Dataset rows ->

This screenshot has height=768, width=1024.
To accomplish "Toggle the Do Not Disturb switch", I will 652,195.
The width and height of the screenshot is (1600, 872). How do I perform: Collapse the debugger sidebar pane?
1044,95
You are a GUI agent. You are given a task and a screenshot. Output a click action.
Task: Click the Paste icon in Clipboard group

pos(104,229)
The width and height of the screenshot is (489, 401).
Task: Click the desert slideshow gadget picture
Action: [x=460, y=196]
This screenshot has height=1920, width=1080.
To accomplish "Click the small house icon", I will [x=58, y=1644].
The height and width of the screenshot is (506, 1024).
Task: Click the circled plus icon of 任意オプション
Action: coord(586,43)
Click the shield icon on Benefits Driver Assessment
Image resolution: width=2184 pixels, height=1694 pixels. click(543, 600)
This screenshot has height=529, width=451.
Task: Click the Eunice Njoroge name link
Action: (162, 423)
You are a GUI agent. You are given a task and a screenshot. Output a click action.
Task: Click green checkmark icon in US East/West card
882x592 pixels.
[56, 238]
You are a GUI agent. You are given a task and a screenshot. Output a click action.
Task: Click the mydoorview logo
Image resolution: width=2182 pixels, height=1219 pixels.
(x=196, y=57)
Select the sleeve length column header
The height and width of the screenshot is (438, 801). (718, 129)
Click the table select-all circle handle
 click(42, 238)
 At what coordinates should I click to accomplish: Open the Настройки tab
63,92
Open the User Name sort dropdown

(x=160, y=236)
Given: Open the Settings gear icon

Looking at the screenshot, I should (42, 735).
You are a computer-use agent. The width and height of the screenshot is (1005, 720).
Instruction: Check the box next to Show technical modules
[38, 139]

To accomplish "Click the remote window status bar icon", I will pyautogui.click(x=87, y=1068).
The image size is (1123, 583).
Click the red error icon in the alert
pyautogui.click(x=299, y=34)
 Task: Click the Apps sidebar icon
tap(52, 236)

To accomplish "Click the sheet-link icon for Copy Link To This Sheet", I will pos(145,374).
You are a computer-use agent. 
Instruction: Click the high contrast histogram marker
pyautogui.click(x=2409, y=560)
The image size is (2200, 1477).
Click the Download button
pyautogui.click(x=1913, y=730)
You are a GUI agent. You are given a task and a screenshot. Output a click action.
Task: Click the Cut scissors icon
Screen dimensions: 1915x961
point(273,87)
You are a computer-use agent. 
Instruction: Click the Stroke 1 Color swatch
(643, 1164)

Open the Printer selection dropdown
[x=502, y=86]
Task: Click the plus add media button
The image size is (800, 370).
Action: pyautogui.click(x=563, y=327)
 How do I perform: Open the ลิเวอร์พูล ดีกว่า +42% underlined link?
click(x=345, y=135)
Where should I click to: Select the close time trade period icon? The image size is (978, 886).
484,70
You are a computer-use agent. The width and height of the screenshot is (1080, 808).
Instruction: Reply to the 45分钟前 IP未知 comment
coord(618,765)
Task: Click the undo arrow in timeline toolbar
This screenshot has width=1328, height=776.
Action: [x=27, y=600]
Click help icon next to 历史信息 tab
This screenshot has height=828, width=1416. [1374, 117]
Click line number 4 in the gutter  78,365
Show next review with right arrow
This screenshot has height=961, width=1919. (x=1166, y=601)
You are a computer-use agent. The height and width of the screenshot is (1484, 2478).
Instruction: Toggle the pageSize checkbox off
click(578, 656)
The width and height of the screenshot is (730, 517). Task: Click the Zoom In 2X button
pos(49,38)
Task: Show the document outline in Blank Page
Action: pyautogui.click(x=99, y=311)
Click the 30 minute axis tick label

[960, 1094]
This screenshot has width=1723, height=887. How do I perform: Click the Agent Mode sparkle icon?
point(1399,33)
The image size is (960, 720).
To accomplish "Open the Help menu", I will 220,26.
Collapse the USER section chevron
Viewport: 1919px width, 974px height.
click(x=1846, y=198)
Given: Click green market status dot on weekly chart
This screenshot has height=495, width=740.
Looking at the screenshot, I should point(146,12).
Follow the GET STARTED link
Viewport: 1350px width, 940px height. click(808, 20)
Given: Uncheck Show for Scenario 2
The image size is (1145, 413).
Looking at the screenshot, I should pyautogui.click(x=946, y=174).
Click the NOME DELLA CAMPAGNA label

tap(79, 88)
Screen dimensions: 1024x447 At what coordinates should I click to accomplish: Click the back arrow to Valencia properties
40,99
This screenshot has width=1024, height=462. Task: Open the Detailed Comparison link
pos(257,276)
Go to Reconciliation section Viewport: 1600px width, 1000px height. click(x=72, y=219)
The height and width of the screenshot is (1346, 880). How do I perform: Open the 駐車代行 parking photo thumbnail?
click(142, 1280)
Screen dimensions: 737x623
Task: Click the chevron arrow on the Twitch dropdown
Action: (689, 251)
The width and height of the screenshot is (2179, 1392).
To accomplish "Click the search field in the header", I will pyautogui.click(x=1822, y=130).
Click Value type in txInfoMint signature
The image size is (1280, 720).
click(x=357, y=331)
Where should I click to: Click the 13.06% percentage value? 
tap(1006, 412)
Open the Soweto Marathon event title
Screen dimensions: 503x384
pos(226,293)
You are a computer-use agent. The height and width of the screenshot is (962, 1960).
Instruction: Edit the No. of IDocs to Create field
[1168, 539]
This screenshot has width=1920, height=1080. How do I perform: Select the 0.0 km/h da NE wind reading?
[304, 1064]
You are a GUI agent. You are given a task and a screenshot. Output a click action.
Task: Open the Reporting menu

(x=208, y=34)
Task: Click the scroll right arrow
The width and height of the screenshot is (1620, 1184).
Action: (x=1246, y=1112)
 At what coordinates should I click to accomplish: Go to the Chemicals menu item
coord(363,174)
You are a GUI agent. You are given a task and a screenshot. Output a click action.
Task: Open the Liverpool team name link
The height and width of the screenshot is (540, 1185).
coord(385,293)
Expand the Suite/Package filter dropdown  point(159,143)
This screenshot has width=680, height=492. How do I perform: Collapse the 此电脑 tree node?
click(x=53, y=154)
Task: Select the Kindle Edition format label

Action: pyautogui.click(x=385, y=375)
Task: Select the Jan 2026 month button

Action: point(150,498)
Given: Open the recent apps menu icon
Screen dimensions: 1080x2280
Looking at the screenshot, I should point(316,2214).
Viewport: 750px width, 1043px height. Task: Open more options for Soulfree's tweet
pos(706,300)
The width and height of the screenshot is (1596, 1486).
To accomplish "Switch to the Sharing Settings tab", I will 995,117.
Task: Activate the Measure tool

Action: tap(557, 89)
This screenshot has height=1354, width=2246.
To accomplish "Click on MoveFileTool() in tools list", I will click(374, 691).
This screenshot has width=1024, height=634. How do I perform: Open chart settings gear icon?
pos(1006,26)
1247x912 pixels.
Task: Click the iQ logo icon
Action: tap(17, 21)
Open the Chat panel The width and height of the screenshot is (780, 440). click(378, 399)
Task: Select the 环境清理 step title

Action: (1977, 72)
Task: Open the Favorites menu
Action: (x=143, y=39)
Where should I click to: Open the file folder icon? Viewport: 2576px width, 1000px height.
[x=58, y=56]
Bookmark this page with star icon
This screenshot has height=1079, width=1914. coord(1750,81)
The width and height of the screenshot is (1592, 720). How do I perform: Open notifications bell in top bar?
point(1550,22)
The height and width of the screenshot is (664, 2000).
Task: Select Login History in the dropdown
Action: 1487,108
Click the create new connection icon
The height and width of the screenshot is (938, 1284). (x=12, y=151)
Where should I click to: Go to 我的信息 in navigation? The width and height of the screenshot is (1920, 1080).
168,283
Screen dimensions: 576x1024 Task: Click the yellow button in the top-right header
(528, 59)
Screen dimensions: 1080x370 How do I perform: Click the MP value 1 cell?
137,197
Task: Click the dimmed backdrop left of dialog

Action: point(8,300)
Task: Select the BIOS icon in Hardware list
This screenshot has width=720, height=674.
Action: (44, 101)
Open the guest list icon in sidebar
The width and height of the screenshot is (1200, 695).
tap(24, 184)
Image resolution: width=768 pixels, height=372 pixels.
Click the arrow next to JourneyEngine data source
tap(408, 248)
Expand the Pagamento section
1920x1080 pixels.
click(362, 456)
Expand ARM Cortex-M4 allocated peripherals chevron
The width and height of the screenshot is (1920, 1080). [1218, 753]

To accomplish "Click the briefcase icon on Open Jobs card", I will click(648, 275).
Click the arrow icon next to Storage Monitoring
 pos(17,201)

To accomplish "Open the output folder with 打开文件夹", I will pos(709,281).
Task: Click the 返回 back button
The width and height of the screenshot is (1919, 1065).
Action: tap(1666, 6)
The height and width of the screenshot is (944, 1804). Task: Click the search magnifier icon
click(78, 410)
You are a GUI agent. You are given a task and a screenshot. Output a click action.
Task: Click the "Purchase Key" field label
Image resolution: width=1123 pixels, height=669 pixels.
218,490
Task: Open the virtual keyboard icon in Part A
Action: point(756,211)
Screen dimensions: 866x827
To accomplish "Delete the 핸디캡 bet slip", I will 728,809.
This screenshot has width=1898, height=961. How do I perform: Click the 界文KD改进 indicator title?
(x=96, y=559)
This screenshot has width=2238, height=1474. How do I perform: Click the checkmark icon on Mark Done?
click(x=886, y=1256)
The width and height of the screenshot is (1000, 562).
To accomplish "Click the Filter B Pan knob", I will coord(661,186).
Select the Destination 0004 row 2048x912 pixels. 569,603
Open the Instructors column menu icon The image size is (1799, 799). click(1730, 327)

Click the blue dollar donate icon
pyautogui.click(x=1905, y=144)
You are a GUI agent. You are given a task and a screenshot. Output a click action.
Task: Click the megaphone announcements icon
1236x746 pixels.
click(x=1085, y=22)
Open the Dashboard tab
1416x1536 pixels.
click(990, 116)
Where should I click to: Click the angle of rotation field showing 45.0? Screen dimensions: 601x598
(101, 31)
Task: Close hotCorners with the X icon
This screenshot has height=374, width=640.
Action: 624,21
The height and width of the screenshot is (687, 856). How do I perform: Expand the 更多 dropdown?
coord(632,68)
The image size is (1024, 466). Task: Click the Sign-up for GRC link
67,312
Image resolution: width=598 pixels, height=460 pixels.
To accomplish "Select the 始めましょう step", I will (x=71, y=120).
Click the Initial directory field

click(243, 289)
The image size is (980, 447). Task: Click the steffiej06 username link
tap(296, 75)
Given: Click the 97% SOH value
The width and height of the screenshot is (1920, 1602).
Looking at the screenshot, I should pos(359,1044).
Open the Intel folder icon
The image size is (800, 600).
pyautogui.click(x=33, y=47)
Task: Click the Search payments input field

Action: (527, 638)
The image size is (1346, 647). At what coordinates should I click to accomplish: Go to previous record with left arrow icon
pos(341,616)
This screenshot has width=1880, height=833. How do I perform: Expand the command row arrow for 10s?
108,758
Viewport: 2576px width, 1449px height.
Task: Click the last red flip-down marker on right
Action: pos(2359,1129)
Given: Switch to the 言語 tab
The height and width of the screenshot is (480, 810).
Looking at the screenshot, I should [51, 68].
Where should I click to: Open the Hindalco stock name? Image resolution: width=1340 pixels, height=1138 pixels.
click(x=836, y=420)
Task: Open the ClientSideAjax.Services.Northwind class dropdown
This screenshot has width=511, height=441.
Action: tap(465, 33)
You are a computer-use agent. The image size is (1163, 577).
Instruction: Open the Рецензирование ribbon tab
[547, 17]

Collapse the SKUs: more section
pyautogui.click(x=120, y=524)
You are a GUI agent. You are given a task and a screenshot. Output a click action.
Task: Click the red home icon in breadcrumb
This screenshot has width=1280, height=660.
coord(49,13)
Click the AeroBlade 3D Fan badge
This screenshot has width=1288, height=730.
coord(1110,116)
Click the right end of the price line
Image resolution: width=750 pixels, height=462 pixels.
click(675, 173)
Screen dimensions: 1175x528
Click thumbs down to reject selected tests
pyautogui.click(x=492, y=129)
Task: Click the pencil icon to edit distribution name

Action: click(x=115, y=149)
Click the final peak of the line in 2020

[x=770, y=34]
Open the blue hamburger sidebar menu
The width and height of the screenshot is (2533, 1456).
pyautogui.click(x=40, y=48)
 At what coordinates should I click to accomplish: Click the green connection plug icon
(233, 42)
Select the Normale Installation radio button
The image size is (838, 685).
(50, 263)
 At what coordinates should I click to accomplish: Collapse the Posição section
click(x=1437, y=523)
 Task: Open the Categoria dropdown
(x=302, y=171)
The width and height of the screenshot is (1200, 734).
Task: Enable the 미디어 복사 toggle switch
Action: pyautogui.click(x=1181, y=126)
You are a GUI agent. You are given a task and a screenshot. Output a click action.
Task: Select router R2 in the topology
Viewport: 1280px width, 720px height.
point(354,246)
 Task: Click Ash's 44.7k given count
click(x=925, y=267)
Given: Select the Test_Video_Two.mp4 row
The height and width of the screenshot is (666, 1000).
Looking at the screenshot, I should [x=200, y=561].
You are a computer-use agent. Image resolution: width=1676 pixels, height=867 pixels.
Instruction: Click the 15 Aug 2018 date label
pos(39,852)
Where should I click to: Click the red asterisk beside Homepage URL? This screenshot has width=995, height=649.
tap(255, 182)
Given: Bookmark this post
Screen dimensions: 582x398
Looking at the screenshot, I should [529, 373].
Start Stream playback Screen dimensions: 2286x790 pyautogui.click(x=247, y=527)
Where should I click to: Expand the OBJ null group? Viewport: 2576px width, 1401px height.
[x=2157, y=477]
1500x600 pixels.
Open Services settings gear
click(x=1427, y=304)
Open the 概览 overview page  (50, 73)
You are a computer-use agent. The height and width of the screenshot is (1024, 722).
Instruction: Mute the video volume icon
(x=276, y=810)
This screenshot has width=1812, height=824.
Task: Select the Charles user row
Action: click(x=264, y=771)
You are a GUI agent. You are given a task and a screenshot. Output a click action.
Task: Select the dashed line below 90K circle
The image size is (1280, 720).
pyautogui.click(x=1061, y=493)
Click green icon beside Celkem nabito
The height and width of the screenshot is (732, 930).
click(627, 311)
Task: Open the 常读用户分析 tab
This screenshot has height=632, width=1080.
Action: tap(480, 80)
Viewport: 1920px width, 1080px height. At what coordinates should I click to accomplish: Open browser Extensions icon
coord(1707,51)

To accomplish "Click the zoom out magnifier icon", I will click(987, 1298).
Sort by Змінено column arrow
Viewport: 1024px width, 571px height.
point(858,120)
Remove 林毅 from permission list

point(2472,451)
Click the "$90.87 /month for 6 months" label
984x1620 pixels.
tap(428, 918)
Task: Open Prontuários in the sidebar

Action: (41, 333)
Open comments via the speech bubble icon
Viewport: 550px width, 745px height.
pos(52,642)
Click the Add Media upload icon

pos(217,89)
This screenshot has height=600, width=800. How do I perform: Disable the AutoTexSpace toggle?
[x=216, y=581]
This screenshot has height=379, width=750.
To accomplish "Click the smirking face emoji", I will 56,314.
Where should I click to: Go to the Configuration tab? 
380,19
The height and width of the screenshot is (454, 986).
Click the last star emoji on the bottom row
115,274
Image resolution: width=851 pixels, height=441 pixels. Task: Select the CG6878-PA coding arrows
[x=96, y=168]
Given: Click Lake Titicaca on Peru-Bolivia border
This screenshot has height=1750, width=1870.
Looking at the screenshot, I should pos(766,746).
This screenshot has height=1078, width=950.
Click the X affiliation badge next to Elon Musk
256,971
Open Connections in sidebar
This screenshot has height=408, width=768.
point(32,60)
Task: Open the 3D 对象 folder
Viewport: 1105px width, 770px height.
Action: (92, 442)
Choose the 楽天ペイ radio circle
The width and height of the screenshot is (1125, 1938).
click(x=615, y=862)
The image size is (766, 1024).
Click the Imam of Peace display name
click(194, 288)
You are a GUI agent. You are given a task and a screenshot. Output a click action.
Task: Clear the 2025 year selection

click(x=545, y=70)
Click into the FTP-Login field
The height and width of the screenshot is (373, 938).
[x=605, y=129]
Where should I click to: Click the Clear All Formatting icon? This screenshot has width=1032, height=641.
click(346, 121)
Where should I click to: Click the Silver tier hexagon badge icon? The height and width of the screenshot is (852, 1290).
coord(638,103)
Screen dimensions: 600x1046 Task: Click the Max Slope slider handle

Exercise description -> Quote the material verbatim, beginning with the line that contains "The height and width of the screenshot is (687, 856)." and ending with the line that contains "Action: (527, 638)", both included.

Solution to the exercise ->
The height and width of the screenshot is (687, 856). How do I perform: Expand the 更多 dropdown?
coord(632,68)
The image size is (1024, 466). Task: Click the Sign-up for GRC link
67,312
Image resolution: width=598 pixels, height=460 pixels.
To accomplish "Select the 始めましょう step", I will (x=71, y=120).
Click the Initial directory field

click(243, 289)
The image size is (980, 447). Task: Click the steffiej06 username link
tap(296, 75)
Given: Click the 97% SOH value
The width and height of the screenshot is (1920, 1602).
Looking at the screenshot, I should pos(359,1044).
Open the Intel folder icon
The image size is (800, 600).
pyautogui.click(x=33, y=47)
Task: Click the Search payments input field

Action: (527, 638)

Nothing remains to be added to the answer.